Carmen recordaba la
cantidad de regalos que les llevaban a sus padres. En la despensa siempre había
fruta, verdura y caza de cada estación. Iban a charlar con ellos y les dejaban
setas, manzanas, patatas, lechugas y lo que nunca pudo soportar: lagartos. Esos
bichos que a ella le repugnaban.
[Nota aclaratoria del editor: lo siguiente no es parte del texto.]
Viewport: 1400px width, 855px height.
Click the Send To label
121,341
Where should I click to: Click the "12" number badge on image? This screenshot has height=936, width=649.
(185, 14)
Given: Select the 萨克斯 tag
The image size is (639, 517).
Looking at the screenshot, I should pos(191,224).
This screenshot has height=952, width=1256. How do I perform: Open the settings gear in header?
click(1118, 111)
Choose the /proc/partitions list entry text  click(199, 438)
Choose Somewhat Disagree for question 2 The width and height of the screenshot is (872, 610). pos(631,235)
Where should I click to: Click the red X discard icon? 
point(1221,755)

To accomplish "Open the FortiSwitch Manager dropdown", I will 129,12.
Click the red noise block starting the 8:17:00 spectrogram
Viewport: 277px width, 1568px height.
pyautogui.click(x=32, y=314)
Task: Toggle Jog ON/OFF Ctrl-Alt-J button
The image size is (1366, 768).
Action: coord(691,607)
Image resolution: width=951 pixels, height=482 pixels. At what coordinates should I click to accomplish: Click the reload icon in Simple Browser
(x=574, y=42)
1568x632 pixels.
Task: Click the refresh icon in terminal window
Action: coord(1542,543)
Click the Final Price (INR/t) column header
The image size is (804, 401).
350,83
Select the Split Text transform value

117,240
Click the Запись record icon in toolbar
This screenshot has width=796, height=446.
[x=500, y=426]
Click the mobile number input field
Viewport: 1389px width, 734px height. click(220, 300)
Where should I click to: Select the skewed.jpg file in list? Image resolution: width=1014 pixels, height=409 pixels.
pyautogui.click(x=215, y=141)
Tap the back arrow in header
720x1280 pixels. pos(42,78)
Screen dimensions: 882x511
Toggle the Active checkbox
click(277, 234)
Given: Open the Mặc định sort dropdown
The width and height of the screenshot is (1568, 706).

Pedía por favor que no se pusieran en la
nevera, o que le dijeran que no la abriese, porque no resistía la impresión de
ver al bicho, por muy exquisita que fuese su carne, mirándola desde el plato
con esos ojos fríos, esa piel escamosa y esa barriga blancuzca abultada. No
podía con esa visión. Jamás quiso probarlos.
En cambio las setas
le encantaban. En otoño la madre mandaba a los dos a buscarlas por los
alrededores: adoraba el olor a tierra mojada, andar pisando las hojas pardas y
crujientes, buscar por entre los helechos vivos esos seres raros, de formas
caprichosas que estaban tan buenos a la plancha, o en arroz o simplemente
asados. “Tened cuidado, ¿eh? Que no todas se pueden comer; no cojáis ninguna de
la que no estéis seguros”. Y los niños miraban las peligrosas de lejos, bellas,
rojas, con sus puntitos blancos y se llevaban en su cesta de mimbre las buenas,
anticipando la cara de satisfacción del padre, un goloso, cuando las viera desparramadas
sobre la gran mesa de madera basta de la cocina. “Ah, mis pequeños
recolectores” y entre todos empezarían a limpiarlas y hasta harían conserva
para comerlas cuando no hubiese en los montes. Carmen adoraba confitar; le daba
igual que fuera dulce o salado: el olor de los pucheros; el humo y calor que desprendían;
hervir los botes previamente acumulados en la alacena a la espera de que se les
diera vida; el ponerse su delantal cosido por ella misma, el sentirse mayor
manipulando alimentos era un sentimiento que la reconfortaba y que le acompañó
siempre: Cuando cocinar ya no fue un juego, jamás dejó de buscar entre las
cacerolas el alivio a la tristeza que surge esporádicamente de los días; las
frustraciones las combatió siempre cocinando.